Also the World Wide Web offers means for publishing and distributing this type of content. The perfect example would be YouTube, their statistics from March 2008 tell us that 78.3 million of videos were available for any person to see, 150 thousand to 200 thousand videos were uploaded every day, and on average 13 hours of video content were uploaded every minute. Now in 2010 the popularity of YouTube is so big that that last statistic has been increased on 85%, having a total of 24 hours of content being uploaded every minute. [1]
But with that huge amount of data, the Entertaining and IT industries are facing new challenges, on one side is the hosting and bandwidth consumption related to the constant 1
availability of this huge amount of content, and on the other, is how to control and
monitor the uploaded content, more specifically how to determine if an uploaded content
is under copyright protection, hence an automatic copyright enforcement system is highly
needed, taking into account the time required for a person to see all the video content
posted on the Internet would be larger than several human lives, for the same reason the
complexity of the system should be low for both, the signature extraction and the
comparison process; without compromising the uniqueness and robustness properties of
the signature.
Alternatively, monitoring systems play a crucial role in the broadcasting operations for any network. They provide a means to capture continuously the transmitted programming, details, schedules and events. All this information when stored as logs or databases permits the analysis of performance, quality of service and retrieval of any content that was made available at any particular time. Advertisers and the advertisement industry have become more interested in these types of applications where they can follow all details of the contracted air time.
1.2 Problem Statement and Objective
The solution proposed continues the work done by Gustavo Leon on his thesis “Content
Identification using Video Tomography” [3], where a new technique for signature
generation has been designed using tomography images, but based on three new aspects:
2
• A new pattern for sample extraction; the idea with this new pattern is to increase
the consistency level of the signatures by extracting sample lines of the same size
always, unlike the previous method where to be able to compose horizontal and
vertical tomography images, it was necessary to crop the horizontal image so it
would match the vertical. Now because all the extracted lines are the same size
no cropping is needed, resulting in an enhanced uniqueness property.
• Improved Temporal segmentation; to enhance the dependability, the temporal
segmentation of the video cannot be done arbitrarily, if the portions to be
compared are not synchronized, then the features extracted are not going to be
similar leading to a false identification; here the solution is to implement a shot
detection algorithm which allows to synchronize the video segments accurately
increasing the correlation between them.
• Frame normalization; most of the video hosting sites reduce the video frame size
to reduce the amount of data that has to be saved, because storage is a problem.

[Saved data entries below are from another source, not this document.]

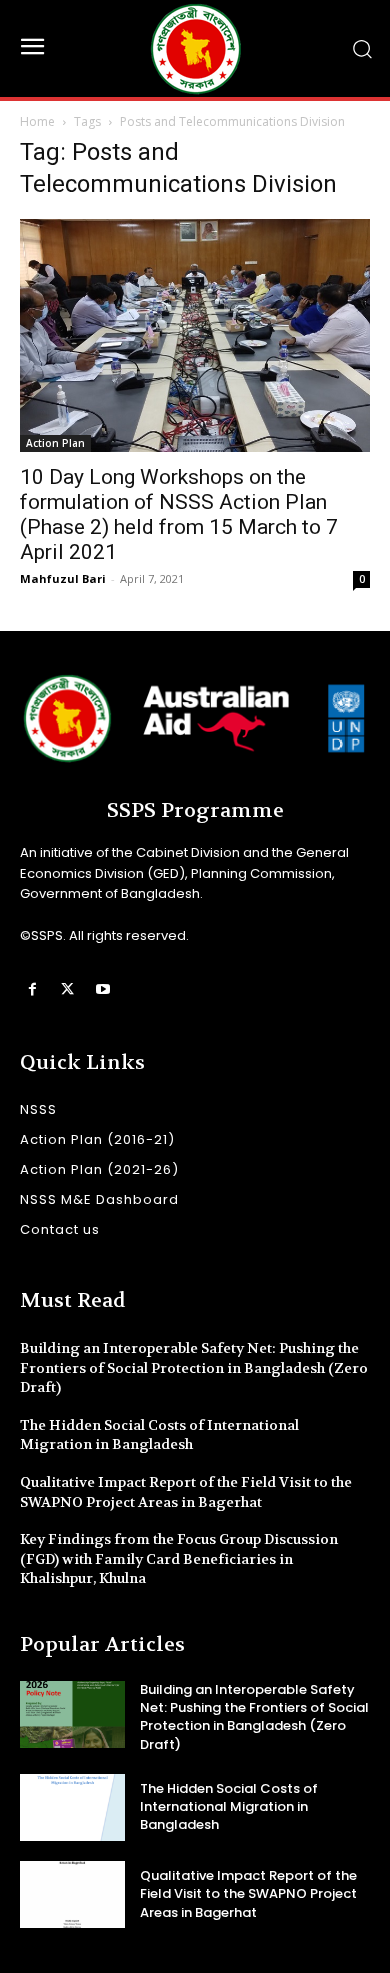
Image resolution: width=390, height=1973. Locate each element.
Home (37, 121)
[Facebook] (32, 989)
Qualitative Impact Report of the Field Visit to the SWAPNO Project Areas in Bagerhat (248, 1893)
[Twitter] (67, 989)
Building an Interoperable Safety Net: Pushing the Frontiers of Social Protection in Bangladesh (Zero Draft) (194, 1367)
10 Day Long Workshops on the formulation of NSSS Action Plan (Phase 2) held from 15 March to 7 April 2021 (179, 514)
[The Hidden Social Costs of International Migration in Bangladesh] (72, 1807)
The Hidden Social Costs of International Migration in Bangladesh (159, 1435)
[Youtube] (102, 989)
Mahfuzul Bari (63, 578)
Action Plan (55, 443)
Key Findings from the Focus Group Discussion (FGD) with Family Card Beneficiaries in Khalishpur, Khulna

But because of this transformation, the signature confidence can be affected. To
solve this, a normalized frame size is proposed: all video analysis is going to be
done for a 360 x 240 frame size. The resizing has to be done through the use of a
decimation filter or an interpolation filter depending on the scenario. If the video
image is bigger than the proposed normalized size, a decimation filter has to be
used, where not only the reduction is done but also for the video is freed of
aliasing effects, that can introduce undesired noise in the extracted signature. In
3
case the video is smaller, then an interpolation filter to up sample the frame is
needed. Here the issues are different because the up sampling procedure
introduces different artifacts to the image, but to enhance the reliability this filter
has to increase the contrast of the new image with the purpose of augmenting the
edge detection stability and ensure a consistent feature extraction.
As an extension of this system, an implementation of a real life application is tested, in this case an automatic advertisement tracking and auditing system based on video signatures.
1.3 Main Contributions
The following are the main contributions of this work:
• This system was a response to MPEG Call for Proposals on Video Signature
technology.
• Implementation of a new signature design, increasing its robustness and
dependability.
• Implementation of a shot detection or temporal segmentation module, which
allows the real synchronization between signatures of compared videos.
4
1.4 Overview of the Thesis
The remaining chapters of this thesis are structured as follows: Chapter 2 provides background information on video identification and advertisement auditing, Chapter 3 describes in detail the proposed solution taking into account this technique main elements and the relevant used tools to increase the system performance, Chapter 4 presents the implementation of the system and the description of the algorithms used for this approach, Chapter 5 contains the experiments and results based on the implementation, and Chapter 6 presents conclusions and possibilities for future work.
5
Chapter 2 BACKGROUND AND RELATED WORK
2.1 Introduction
In this chapter a general review is done on video identification systems, on what techniques they are based on, and their components. Also on what the current
Advertisement Audit systems consist of.
2.2 Video Identification
There are two main ways to identify a video [2]:
1. Based on a digital watermark
2. Based on the video content
A further development of the video content identification has evolved on the creation of signatures, the signature method looks for specific elements in the image to extract a unique descriptor.
6
2.2.1 Digital Watermarks
Digital watermarking based approaches rely on an embedded watermark that can be
extracted anytime in order to determine the video source, as exposed on [4],
watermarking technology followed the idea of “if you can’t see it, and if it is not removed
by common processing, then it must be secure”. They were first proposed as a solution
for identification and tamper detection in video and images by G. Doer et al [5].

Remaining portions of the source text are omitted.